--- start Dataset rows ---
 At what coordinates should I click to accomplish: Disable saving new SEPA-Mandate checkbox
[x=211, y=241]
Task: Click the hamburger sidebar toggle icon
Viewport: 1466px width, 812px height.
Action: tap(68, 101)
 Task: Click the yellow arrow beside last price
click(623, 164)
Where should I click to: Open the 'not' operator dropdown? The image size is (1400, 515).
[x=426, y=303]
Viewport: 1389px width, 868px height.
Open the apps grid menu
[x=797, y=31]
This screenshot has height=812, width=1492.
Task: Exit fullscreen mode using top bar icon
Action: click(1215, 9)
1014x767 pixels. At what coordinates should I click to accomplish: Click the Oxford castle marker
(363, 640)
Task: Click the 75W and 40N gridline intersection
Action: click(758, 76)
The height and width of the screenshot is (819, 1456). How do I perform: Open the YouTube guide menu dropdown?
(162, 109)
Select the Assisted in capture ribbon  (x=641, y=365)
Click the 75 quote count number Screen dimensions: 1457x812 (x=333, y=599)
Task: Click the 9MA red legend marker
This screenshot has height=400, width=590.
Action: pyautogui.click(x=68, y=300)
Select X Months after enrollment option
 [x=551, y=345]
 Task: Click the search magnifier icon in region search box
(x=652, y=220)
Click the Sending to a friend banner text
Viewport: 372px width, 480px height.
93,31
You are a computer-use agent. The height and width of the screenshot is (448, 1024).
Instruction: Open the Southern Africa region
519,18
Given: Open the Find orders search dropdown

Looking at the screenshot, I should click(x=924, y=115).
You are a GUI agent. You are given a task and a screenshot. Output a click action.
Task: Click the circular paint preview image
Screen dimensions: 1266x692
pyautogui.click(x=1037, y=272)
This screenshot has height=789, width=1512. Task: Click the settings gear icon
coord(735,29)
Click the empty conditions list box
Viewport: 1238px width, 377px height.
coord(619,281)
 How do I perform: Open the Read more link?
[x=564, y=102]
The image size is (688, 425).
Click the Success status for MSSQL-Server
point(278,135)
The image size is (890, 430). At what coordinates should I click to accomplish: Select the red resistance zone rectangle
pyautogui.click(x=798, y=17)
--- end Dataset rows ---
- Given request: Copy out the rows above verbatim, everything from the line containing "Select X Months after enrollment option" down to the last row, including both ends.

- Answer to the task:
Select X Months after enrollment option
 [x=551, y=345]
 Task: Click the search magnifier icon in region search box
(x=652, y=220)
Click the Sending to a friend banner text
Viewport: 372px width, 480px height.
93,31
You are a computer-use agent. The height and width of the screenshot is (448, 1024).
Instruction: Open the Southern Africa region
519,18
Given: Open the Find orders search dropdown

Looking at the screenshot, I should click(x=924, y=115).
You are a GUI agent. You are given a task and a screenshot. Output a click action.
Task: Click the circular paint preview image
Screen dimensions: 1266x692
pyautogui.click(x=1037, y=272)
This screenshot has height=789, width=1512. Task: Click the settings gear icon
coord(735,29)
Click the empty conditions list box
Viewport: 1238px width, 377px height.
coord(619,281)
 How do I perform: Open the Read more link?
[x=564, y=102]
The image size is (688, 425).
Click the Success status for MSSQL-Server
point(278,135)
The image size is (890, 430). At what coordinates should I click to accomplish: Select the red resistance zone rectangle
pyautogui.click(x=798, y=17)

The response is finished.